Funk, meanwhile, is a Canadian Institutes of Health Research Banting Postdoctoral Fellow who specializes in emerging infectious diseases in women and children.
“I am in the process of seeing how, and if, we can use routinely collected electronic health record data in Alberta to create a sort of ‘alert’ system that can be used rapidly in the case of the next pandemic or other emerging disease event,” says the Cumming School of Medicine postdoctoral scholar. “The idea being that we could detect changes in health outcomes, and this could direct our more robust research efforts in real-time.”
A parliamentary elevator pitch
Karimipour and Funk, who were the first UCalgary delegates to attend since the program began in 2018, were able to spend time with cabinet ministers and other prominent politicians during the event, which allowed them to provide an “elevator pitch” of sorts.
Karimipour met with Transport Minister Omar Alghabra, hoping to impress upon him that AI tools are powerful and should be used for society’s benefit, not harm.
“We explored the role of AI in improving safety and efficiency in transportation systems and other critical infrastructure,” Karimipour says. “Our discussion highlighted the potential of responsible and ethical AI to enhance reliability and safety, while also promoting sustainability and reducing carbon emissions.”
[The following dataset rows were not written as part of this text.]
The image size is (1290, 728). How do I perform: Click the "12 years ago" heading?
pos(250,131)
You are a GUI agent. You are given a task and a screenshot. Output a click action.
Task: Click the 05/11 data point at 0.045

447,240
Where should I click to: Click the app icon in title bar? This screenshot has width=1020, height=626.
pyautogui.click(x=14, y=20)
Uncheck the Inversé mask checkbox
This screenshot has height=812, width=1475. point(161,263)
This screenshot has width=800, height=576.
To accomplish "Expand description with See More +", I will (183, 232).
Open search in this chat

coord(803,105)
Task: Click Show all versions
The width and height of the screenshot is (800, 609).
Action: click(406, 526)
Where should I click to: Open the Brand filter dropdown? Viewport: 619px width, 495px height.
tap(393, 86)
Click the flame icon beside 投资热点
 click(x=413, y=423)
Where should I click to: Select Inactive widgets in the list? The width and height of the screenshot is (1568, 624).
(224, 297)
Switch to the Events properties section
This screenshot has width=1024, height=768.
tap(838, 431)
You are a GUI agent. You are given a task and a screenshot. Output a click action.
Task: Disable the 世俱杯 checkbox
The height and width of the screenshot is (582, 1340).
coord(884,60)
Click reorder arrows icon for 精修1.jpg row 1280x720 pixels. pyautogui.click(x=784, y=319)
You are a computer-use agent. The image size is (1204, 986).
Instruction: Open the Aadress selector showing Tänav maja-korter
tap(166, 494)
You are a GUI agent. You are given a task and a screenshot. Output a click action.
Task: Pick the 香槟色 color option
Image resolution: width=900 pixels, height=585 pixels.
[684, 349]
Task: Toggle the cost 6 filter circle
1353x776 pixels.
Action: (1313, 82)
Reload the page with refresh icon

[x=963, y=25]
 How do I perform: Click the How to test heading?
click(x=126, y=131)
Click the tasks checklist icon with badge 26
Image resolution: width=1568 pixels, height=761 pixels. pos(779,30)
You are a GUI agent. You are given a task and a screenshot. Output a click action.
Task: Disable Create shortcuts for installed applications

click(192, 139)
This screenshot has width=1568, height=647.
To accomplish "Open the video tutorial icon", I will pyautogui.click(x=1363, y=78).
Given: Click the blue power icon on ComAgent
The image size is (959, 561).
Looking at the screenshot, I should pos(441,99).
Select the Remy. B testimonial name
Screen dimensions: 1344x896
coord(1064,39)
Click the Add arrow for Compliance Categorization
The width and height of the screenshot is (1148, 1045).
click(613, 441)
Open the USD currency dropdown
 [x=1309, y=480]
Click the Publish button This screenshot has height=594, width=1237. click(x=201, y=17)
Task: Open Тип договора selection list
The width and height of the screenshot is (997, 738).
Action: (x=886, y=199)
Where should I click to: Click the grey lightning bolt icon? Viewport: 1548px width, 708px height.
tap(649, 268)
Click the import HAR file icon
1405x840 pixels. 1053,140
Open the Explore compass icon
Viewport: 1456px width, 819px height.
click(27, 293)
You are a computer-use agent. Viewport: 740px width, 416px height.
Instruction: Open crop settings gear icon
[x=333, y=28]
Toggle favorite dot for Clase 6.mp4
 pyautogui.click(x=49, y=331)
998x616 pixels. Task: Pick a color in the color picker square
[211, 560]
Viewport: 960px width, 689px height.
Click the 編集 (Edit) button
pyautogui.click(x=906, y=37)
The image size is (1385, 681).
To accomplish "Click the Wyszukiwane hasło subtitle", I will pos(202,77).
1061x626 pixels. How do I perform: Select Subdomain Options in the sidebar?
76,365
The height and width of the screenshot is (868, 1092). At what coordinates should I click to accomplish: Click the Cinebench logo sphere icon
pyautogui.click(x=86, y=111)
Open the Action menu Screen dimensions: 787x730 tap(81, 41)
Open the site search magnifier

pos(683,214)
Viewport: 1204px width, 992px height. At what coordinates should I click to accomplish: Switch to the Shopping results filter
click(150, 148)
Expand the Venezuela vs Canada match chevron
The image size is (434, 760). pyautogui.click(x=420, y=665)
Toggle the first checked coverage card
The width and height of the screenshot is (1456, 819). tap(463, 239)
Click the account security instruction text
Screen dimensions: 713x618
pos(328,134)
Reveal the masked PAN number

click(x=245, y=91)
Funk appreciated her discussion with Sen. Patti LaBoucane-Benson, an Alberta Métis who has a decorated background in academia (including a PhD in human ecology) and community involvement through organizations like Native Counselling Services of Alberta.
“During her time as a senator, among other things, she has sponsored important and successful bills that uphold the sovereignty of First Nations, Métis and Inuit people with regards to child and family services,” Funk says. “We had a warm and candid conversation about my research goals and experience, her career and work in government, balancing life and work, and being women in science and leadership – it was very inspirational.”
A hope for more conversations
Back in Calgary, Karimipour and Funk want to use what they have learned to continue pushing for positive change.
They also hope the conversations they had will lead to more definitive action by parliamentarians in the future.
“Policymakers must establish guidelines and regulations to ensure responsible development and use of AI, including data privacy, transparency, accountability and human oversight,” Karimipour says. “This will help ensure that AI is safe, ethical and beneficial to society, aligning with our values and priorities.”
Funk says communication is key, and she has learned that knowing who her audience is will help her tell her story more effectively, especially when it comes to her work in infectious diseases.
“This could theoretically give Albertans, and the wider Canadian public and scientific community, earlier and stronger evidence so they can make more confident and informed decisions about preventative measures such as vaccinations and school closures,” she says.